● Your objective:
In your reply, reproduce the lines from the first one below to the line containing "Task: Switch to the 인벤토리 tab", inclusive, exactly as they stand.

-- Opening Marker --

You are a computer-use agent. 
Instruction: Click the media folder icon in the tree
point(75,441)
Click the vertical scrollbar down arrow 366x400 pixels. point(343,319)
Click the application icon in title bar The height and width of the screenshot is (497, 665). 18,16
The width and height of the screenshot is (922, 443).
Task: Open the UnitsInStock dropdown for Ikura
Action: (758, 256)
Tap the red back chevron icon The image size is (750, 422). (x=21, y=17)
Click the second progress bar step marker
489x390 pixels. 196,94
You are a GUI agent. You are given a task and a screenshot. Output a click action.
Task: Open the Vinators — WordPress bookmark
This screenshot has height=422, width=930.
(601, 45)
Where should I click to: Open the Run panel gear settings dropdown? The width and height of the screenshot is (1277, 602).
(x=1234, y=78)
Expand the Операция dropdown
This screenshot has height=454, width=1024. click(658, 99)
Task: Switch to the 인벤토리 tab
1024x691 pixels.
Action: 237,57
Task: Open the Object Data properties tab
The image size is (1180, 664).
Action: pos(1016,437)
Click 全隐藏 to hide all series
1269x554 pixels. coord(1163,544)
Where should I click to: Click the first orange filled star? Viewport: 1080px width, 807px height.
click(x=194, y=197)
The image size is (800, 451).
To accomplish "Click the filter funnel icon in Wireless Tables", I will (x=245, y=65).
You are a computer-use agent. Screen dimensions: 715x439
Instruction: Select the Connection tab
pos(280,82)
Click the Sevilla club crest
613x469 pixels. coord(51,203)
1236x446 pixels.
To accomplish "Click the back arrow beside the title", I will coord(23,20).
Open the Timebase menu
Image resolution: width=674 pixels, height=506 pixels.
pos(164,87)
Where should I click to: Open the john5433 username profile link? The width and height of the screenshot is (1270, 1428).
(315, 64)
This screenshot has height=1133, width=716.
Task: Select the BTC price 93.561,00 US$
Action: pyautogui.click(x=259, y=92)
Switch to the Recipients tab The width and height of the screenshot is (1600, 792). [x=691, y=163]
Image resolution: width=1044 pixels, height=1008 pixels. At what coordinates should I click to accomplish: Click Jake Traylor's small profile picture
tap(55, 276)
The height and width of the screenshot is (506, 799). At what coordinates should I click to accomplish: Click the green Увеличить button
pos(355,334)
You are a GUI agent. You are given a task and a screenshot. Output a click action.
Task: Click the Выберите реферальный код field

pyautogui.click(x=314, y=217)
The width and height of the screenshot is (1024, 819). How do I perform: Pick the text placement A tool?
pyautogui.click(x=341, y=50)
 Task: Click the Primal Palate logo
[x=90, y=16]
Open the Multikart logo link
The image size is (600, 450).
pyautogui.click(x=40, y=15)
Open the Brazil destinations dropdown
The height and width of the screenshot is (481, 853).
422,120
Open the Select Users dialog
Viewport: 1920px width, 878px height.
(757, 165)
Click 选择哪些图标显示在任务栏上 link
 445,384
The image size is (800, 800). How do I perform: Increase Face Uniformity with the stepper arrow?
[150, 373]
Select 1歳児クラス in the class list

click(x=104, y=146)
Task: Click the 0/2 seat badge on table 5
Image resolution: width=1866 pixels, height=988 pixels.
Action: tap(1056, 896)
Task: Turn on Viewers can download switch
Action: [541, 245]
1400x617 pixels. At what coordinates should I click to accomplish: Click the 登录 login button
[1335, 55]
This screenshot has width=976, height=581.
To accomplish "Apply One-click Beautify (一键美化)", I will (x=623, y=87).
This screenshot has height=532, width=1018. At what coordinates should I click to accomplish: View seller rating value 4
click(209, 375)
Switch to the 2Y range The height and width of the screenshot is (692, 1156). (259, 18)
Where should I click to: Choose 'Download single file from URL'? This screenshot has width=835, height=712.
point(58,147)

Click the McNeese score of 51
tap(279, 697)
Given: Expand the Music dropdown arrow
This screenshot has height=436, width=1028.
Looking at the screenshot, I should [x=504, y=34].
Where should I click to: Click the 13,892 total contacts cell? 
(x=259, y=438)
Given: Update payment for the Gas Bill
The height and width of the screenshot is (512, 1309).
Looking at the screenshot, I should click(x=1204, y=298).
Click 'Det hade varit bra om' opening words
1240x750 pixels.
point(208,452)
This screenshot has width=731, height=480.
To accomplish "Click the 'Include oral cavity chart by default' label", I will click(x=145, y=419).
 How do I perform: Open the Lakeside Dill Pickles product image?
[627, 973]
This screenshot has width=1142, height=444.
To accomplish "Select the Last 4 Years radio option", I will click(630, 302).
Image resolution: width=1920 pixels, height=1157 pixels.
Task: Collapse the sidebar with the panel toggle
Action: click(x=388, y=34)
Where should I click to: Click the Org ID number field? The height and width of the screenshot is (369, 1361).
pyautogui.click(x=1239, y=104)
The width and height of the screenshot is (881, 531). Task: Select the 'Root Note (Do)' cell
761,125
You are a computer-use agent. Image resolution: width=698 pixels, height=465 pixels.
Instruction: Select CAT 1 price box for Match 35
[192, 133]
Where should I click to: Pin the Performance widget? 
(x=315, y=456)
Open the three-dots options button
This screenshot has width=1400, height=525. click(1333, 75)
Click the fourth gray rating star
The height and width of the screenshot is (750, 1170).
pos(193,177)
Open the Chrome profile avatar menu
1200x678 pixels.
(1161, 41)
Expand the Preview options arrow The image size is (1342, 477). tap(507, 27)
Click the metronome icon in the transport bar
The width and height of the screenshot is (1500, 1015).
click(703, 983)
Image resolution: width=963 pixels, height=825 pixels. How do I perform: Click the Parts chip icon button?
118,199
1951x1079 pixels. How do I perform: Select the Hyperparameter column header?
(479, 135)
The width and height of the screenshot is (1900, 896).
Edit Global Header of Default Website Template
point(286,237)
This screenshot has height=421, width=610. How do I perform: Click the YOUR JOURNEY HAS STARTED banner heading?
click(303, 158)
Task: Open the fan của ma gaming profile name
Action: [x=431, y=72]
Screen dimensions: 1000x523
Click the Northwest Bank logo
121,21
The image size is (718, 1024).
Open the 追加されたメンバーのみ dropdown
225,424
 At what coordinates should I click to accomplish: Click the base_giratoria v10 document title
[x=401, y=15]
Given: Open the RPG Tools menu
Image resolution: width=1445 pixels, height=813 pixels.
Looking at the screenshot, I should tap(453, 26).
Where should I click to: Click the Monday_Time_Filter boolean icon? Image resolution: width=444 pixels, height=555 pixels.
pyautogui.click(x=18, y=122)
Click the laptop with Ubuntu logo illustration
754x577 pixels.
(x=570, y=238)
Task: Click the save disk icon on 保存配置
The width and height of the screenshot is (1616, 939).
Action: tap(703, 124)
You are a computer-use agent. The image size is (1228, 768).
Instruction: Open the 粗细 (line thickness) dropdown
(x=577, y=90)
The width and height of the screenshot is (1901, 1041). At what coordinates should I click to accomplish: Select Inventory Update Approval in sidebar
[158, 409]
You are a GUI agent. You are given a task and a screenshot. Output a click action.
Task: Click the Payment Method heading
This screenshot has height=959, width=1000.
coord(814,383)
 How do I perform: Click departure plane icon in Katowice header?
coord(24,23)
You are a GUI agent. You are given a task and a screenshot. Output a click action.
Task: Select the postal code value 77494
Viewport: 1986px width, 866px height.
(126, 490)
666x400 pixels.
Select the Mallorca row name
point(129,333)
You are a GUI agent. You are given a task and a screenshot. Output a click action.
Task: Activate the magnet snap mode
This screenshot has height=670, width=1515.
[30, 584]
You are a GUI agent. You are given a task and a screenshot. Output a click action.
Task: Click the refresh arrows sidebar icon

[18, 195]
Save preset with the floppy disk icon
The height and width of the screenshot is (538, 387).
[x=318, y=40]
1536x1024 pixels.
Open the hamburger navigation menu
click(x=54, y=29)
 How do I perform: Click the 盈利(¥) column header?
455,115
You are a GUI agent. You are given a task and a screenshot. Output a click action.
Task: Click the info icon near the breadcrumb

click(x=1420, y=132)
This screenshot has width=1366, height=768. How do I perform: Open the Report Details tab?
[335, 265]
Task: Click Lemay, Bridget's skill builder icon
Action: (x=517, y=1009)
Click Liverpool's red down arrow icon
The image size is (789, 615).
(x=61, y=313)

-- Closing Marker --

● Output of the exercise:
You are a computer-use agent. 
Instruction: Click the media folder icon in the tree
point(75,441)
Click the vertical scrollbar down arrow 366x400 pixels. point(343,319)
Click the application icon in title bar The height and width of the screenshot is (497, 665). 18,16
The width and height of the screenshot is (922, 443).
Task: Open the UnitsInStock dropdown for Ikura
Action: (758, 256)
Tap the red back chevron icon The image size is (750, 422). (x=21, y=17)
Click the second progress bar step marker
489x390 pixels. 196,94
You are a GUI agent. You are given a task and a screenshot. Output a click action.
Task: Open the Vinators — WordPress bookmark
This screenshot has height=422, width=930.
(601, 45)
Where should I click to: Open the Run panel gear settings dropdown? The width and height of the screenshot is (1277, 602).
(x=1234, y=78)
Expand the Операция dropdown
This screenshot has height=454, width=1024. click(658, 99)
Task: Switch to the 인벤토리 tab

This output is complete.